__Required actions__:
a: In the passage on scatter plots in ggplot2, which function does ggplot2 use to draw a scatter plot?
b: For each statement, decide whether it agrees with the passage on scatter plots in ggplot2. Answer yes or no and quote the words from the passage that settle it.
(i) A scatter plot maps values in one column to the X-axis and values in another column to the Y-axis.
(ii) In the Georgia example, the correlation between county median age and county median household income is immediately clear from the points.
(iii) The geom_smooth() function draws a fitted line on the plot.
c: Continue the passage on scatter plots in ggplot2 from the point where it stops.

__Source document__:
--------------------------------------------------

4.1.2 Visualizing multivariate relationships with scatter plots
As part of the exploratory data analysis process, analysts will often want to visualize interrelationships between Census variables along with the univariate data distributions discussed above. For two numeric variables, a common exploratory chart is a scatter plot, which maps values in one column to the X-axis and values in another column to the Y-axis. The resulting plot then gives the analyst a sense of the nature of the relationship between the two variables.
Scatter plots are implemented in ggplot2 with the geom_point()
function, which plots points on a chart relative to X and Y values for observations in a dataset. This requires specification of two columns in the call to aes()
as opposed to the single column used in the univariate distribution visualization examples. The example that follows generates a scatter plot to visualize the relationship between county median age and county median household income in Georgia.
ggplot(ga_wide, aes(x = medageE, y = medincE)) +
geom_point()
The graphic shows a cloud of points that in some cases can suggest the nature of the correlation between the two columns. In this example, however, the correlation is not immediately clear from the distribution of points. Fortunately, ggplot2 includes the ability to “layer on” additional chart elements to help clarify the nature of the relationship between the two columns. The geom_smooth()
function draws a fitted line representing the relationship between the two columns on the plot. The argument method = "lm"

--------------------------------------------------

__Provided material__:

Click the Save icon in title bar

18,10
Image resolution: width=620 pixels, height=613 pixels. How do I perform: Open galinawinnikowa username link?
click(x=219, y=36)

--------------------------------------------------

__Responses to the exercise__:
a: geom_point()

b:
(i) Yes: "maps values in one column to the X-axis and values in another column to the Y-axis"
(ii) No: "the correlation is not immediately clear from the distribution of points"
(iii) Yes: "draws a fitted line representing the relationship between the two columns on the plot"

c:
draws a straight line based on a linear model fit; smoothed relationships can be visualized as well with method = "loess"
.
ggplot(ga_wide, aes(x = medageE, y = medincE)) +
geom_point() +
geom_smooth(method = "lm")
The regression line suggests a modest negative relationship between the two columns, showing that county median household income in Georgia tends to decline slightly as median age increases.
4.2 Customizing ggplot2 visualizations
The attractive defaults of ggplot2 visualizations allow for the creation of legible graphics with little to no customization. This helps greatly with exploratory data analysis tasks where the primary audience is the analyst exploring the dataset. Analysts planning to present their work to an external audience, however, will want to customize the appearance of their plots beyond the defaults to maximize interpretability. This section covers how to take a Census data visualization that is relatively illegible by default and polish it up for eventual presentation and export from R.
In this example, we will create a visualization that illustrates the percent of commuters that take public transportation to work for the largest metropolitan areas in the United States. The data come from the 2019 1-year American Community Survey Data Profile, variable DP03_0021P
. To determine this information, we can use tidyverse tools to sort our data by descending order of a summary variable representing total population and then retaining the 20 largest metropolitan areas by population using the slice_max()
function.
library(tidycensus)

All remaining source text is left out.